During the trial Burrell’s attorney revealed that Diana had written to her future executors, “I would like you to allocate all my jewelry to the share to be held by my sons, so that their wives may, in due course, have it or use it. I leave the exact division of the jewelry to your discretion.”

The trial, incidentally, ended when Queen Elizabeth stepped in at the 11th hour to tell her staff that she “had a recollection” that Burrell had had permission to take items from Diana’s apartment, none of which were jewelry.

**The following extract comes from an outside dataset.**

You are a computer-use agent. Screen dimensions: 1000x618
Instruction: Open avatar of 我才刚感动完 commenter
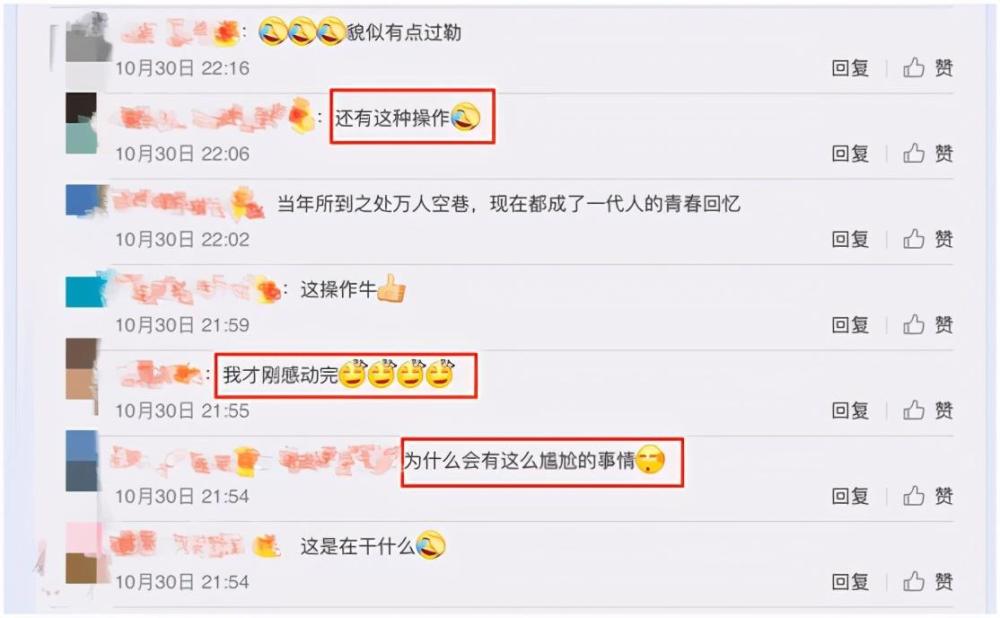82,376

Both William and Harry’s engagements and marriages have brought at least some items from their mother’s collection into the public light, although many pieces of jewelry worn by Diana have never been seen since her death.

But the best-known of Diana’s jewels — her engagement ring, designed by Garrard and featuring a 12-carat blue oval sapphire, surrounded by 14 solitaire diamonds, set on a white-gold band of 18 karats — was unveiled in 2010 on Kate’s hand, to gasps, when she and William announced their own engagement.

“I thought it was quite nice because obviously, she’s not going to be around to share any of the fun and excitement of it all — this was my way of keeping her close to it all,” William said.

Kate called the choice, “very, very special” and called the ring “beautiful”, adding, “I just hope I look after it.”

Even that ring has intrigue swirling around it.

There were longtime rumors that Harry had initially picked the ring after Diana’s death but then given it to William to show his approval of Kate.

Burrell, the former butler, offered a particularly detailed version in which Harry chose the ring, saying, “I remember when I held mummy’s hand when I was a small boy and that ring always hurt me because it was so big.”

But in his memoir, “Spare,” Harry hit back, saying,”The papers published florid stories about the moment I realized Willy and Kate were well matched, the moment I appreciated the depth of their love and thus decided to gift Willy the ring I’d inherited from Mummy, the legendary sapphire, a tender moment between brothers, a bonding moment for all three of us, and absolute rubbish: none of it ever happened.

“I never gave Willy that ring because it wasn’t mine to give. He already had it,” he added, “He’d asked for it after Mummy died, and I’d been more than happy to let it go.”

Meghan’s own engagement ring has ties to Diana. It is made up of three diamonds, with three-karat stone in the center flanked by two smaller stones on the sides.

The two side stones are from Diana’s personal collection, while the center stone is from Botswana, a country that is close to Harry’s heart. Celebrity jeweler Lorraine Schwartz has since added more diamonds to the band.

Both Kate and Meghan have been frequently seen in Diana’s pieces.

Kate has worn the Lover’s Knot tiara, known as being a favorite of Diana’s, several times.

She has also worn pearl earrings given to Diana as a wedding present alongside a pearl bracelet designed by Nigel Milne that Diana wore with her “Elvis” outfit in Hong Kong in 1981.

Not to be outdone, Markle wore Princess Diana’s aquamarine ring to her wedding reception in May 2018.

And she also wore Diana’s delicate tennis bracelet belonging to Diana for her bombshell interview with Oprah Winfrey.

She chose it because, a spokesperson told the Today Show, “they wanted to wear the bracelet to have [Harry’s] mother there with them during the interview.”

The interest in Diana is not, of course, confined to William, Harry and their wives.

Darren Julien, who runs Julien’s Auctions in Beverly Hills, recently sold a single Diana evening dress by Jacques Azagury for more than $1.1 million.

“Anything out there that was Diana’s is going for crazy money, we’re seeing all time records,” he told Page Six.

The house has an upcoming auction of items associated with Diana and Julien said that crowds in Hong Kong flocked to an exhibition of them.

He has also never seen Markle’s cross necklace before, he told Page Six, adding, “It doesn’t mean that she didn’t wear it, of course.”

He said that with photographic proof that it was Diana’s, the necklace would likely sell for up to $50,000.

“But, they will never sell it,” he said.